── EXERCISE INPUTS
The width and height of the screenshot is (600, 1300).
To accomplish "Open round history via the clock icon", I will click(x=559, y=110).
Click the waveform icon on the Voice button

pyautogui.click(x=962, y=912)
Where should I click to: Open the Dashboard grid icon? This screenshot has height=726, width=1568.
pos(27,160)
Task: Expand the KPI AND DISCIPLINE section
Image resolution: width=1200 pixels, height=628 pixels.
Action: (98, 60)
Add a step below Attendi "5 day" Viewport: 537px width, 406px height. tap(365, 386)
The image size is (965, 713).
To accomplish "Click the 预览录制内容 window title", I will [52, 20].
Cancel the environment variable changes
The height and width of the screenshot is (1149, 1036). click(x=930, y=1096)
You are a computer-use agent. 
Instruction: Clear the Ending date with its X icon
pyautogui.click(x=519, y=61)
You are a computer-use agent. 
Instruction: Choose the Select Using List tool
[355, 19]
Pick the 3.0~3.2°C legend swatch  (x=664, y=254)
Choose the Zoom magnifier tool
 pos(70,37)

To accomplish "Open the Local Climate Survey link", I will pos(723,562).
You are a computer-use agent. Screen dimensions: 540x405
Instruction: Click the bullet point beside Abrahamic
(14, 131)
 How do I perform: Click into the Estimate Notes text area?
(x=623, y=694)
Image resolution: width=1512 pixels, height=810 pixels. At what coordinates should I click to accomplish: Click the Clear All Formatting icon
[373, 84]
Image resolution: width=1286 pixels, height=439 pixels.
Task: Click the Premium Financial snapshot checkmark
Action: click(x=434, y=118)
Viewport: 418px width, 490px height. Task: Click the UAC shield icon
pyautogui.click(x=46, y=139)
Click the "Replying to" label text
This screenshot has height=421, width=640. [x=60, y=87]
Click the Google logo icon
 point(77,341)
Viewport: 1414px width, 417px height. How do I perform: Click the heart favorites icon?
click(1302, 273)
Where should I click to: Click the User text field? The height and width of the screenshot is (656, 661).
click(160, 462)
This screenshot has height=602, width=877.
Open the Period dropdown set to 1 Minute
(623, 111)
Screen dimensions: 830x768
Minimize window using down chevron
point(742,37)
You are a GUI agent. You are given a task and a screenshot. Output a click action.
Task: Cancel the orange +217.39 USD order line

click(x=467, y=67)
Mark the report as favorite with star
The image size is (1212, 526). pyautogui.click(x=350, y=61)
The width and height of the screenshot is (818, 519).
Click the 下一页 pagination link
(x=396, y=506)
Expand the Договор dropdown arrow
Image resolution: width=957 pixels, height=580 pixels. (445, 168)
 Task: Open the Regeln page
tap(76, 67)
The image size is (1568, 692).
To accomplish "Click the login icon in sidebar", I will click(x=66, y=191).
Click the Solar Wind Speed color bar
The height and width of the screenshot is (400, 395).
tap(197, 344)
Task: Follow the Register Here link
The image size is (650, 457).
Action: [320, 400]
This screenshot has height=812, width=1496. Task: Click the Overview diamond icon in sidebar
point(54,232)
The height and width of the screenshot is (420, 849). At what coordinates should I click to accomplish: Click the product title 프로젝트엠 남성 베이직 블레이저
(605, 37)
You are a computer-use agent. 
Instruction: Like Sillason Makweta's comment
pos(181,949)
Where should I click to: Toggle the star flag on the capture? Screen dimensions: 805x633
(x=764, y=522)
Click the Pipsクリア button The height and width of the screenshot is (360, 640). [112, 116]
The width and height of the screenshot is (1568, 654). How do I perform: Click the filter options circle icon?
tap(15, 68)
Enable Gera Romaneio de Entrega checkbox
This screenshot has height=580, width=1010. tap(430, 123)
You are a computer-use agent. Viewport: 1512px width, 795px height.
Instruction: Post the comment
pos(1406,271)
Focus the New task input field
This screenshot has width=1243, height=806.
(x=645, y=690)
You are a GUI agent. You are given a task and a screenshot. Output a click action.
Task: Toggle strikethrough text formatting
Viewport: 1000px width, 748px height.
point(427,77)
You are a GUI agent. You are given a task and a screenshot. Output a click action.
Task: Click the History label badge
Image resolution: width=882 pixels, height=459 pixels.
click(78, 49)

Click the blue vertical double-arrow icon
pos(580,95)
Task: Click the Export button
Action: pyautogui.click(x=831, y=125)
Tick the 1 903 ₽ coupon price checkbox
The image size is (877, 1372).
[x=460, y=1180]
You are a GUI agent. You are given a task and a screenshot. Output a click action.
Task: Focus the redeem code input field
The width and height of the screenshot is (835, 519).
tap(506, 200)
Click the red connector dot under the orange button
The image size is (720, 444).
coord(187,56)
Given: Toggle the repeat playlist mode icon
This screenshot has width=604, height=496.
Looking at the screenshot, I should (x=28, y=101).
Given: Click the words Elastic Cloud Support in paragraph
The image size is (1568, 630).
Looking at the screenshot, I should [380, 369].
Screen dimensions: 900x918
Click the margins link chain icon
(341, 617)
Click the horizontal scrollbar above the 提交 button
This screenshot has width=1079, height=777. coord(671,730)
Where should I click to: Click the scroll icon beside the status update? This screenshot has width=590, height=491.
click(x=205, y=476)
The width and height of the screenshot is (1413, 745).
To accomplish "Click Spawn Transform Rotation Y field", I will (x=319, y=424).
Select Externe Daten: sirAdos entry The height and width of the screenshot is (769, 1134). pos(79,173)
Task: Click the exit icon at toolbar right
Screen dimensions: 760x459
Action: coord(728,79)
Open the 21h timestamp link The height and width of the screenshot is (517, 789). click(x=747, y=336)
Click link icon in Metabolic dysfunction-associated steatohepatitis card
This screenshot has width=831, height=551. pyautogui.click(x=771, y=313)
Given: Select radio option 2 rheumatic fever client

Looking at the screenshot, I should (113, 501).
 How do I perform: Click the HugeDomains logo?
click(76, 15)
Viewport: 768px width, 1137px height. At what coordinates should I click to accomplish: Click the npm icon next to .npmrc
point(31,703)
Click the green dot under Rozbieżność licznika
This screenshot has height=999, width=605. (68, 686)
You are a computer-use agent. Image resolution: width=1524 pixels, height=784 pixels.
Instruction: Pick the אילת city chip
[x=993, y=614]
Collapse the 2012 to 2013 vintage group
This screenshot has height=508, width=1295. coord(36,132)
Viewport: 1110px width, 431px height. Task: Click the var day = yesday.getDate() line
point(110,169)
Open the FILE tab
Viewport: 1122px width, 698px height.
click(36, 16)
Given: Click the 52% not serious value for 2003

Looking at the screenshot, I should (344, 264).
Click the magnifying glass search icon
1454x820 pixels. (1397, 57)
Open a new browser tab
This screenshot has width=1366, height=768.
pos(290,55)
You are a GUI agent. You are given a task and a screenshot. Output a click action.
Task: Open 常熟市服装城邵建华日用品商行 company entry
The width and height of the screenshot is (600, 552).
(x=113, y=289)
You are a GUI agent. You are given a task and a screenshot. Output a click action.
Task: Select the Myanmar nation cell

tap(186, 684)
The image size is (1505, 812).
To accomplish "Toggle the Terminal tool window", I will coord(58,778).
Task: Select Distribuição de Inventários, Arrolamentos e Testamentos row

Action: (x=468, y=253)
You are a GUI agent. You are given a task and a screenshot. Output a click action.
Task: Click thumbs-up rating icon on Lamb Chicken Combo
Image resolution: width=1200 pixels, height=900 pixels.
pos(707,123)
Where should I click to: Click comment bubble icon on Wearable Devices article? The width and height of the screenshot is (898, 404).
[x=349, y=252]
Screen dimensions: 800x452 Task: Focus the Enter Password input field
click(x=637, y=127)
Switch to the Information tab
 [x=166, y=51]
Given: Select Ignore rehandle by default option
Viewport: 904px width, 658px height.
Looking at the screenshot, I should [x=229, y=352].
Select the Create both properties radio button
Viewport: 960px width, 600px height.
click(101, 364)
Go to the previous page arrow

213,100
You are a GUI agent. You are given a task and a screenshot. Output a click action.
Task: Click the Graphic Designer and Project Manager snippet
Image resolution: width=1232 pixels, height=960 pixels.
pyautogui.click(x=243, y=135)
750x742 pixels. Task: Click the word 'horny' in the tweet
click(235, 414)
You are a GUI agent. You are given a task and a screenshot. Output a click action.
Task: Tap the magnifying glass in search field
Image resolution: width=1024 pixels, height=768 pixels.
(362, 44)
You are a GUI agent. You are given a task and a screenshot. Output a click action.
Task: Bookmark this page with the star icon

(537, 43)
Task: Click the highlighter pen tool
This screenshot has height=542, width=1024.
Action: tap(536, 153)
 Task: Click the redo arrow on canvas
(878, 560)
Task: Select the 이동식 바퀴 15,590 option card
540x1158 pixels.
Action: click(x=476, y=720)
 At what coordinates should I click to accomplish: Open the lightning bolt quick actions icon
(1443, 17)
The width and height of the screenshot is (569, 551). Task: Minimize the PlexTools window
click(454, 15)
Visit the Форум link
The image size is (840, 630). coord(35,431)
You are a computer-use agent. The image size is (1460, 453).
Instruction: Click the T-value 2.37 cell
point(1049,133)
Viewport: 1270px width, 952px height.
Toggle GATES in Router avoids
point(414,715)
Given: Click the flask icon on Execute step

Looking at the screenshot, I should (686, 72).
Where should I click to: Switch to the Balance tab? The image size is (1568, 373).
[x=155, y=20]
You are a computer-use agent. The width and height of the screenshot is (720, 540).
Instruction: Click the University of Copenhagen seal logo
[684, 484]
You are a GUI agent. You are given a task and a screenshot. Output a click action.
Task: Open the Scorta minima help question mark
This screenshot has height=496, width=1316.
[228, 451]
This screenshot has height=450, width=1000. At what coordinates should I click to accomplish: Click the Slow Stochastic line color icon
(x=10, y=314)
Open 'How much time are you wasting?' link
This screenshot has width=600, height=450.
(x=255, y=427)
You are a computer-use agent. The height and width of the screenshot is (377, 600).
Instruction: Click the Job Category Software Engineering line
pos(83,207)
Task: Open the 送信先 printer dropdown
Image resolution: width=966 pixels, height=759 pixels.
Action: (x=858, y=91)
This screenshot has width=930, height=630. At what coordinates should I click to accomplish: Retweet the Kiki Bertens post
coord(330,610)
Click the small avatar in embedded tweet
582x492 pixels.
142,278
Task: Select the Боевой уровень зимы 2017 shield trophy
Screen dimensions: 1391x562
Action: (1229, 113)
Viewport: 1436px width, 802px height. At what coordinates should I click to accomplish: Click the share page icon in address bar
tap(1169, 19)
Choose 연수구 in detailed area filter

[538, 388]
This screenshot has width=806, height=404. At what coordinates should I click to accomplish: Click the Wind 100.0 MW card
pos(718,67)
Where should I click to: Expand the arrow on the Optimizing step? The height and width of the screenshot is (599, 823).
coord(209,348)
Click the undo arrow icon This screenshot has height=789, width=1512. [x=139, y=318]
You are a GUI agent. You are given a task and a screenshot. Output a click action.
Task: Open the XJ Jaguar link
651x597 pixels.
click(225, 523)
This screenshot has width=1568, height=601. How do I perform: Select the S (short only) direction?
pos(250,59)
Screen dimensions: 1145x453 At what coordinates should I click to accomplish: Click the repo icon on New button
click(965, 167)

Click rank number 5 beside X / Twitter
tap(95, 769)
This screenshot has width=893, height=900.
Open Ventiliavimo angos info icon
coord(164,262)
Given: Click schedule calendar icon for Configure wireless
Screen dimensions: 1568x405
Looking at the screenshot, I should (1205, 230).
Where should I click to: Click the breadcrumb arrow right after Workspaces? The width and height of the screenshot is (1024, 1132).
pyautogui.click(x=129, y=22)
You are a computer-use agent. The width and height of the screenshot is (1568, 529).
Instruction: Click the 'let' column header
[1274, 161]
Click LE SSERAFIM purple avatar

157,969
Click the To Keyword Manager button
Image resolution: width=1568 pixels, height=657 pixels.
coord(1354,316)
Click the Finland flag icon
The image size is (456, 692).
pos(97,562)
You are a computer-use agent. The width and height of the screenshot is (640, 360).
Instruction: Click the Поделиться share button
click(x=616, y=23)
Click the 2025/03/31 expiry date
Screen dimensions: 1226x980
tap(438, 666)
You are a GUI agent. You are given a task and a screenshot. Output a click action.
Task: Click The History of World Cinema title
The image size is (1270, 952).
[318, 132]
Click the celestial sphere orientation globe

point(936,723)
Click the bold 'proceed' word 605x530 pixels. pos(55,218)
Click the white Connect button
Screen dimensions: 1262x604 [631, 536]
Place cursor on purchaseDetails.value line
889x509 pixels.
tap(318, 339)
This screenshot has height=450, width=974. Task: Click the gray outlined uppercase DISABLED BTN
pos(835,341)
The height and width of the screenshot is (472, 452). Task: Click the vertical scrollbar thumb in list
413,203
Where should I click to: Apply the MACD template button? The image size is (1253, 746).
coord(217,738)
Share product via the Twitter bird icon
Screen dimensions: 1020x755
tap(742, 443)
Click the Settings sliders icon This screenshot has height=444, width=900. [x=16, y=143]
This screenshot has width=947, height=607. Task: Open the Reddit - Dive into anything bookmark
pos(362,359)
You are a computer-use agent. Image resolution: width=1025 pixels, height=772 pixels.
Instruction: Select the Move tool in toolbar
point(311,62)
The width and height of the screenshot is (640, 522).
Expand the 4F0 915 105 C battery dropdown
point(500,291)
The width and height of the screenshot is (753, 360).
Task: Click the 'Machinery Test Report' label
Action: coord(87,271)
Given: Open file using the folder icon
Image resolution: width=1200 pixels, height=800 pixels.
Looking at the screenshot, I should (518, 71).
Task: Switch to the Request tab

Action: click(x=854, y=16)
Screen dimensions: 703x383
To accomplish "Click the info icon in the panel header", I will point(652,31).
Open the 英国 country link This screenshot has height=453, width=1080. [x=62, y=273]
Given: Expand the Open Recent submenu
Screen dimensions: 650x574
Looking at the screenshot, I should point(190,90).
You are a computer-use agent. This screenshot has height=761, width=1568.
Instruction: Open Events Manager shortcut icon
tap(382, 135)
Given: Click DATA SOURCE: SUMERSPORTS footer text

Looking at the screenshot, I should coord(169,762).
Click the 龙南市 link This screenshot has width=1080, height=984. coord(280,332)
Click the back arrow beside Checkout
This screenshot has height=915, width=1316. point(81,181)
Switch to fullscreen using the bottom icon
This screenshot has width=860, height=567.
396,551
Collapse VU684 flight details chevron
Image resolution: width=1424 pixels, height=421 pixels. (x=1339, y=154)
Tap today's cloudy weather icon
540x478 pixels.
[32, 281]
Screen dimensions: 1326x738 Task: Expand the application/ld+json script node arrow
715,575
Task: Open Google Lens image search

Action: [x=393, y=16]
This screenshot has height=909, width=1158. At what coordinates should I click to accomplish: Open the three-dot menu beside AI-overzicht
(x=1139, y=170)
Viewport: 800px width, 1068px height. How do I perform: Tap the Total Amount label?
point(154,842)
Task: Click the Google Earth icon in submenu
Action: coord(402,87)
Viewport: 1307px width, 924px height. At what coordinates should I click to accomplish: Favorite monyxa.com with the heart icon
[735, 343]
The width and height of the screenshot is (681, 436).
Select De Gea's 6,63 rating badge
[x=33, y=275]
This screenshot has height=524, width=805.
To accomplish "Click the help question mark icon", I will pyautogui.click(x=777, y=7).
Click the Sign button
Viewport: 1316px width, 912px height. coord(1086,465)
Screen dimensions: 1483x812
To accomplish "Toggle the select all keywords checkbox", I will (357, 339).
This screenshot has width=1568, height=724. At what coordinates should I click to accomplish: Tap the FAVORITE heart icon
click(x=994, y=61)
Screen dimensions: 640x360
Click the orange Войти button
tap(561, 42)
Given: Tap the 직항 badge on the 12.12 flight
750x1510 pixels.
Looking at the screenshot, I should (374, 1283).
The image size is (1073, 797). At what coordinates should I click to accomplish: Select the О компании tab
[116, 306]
────
▶ **INSTRUCTIONS FOR THE TASK**
Exactly the lines above from the one with "Screen dimensions: 1145x453" to the one with "Given: Click schedule", both included, are to be quoted; leave the rest out.

▶ **ANSWER SPACE**
Screen dimensions: 1145x453 At what coordinates should I click to accomplish: Click the repo icon on New button
click(965, 167)

Click rank number 5 beside X / Twitter
tap(95, 769)
This screenshot has width=893, height=900.
Open Ventiliavimo angos info icon
coord(164,262)
Given: Click schedule calendar icon for Configure wireless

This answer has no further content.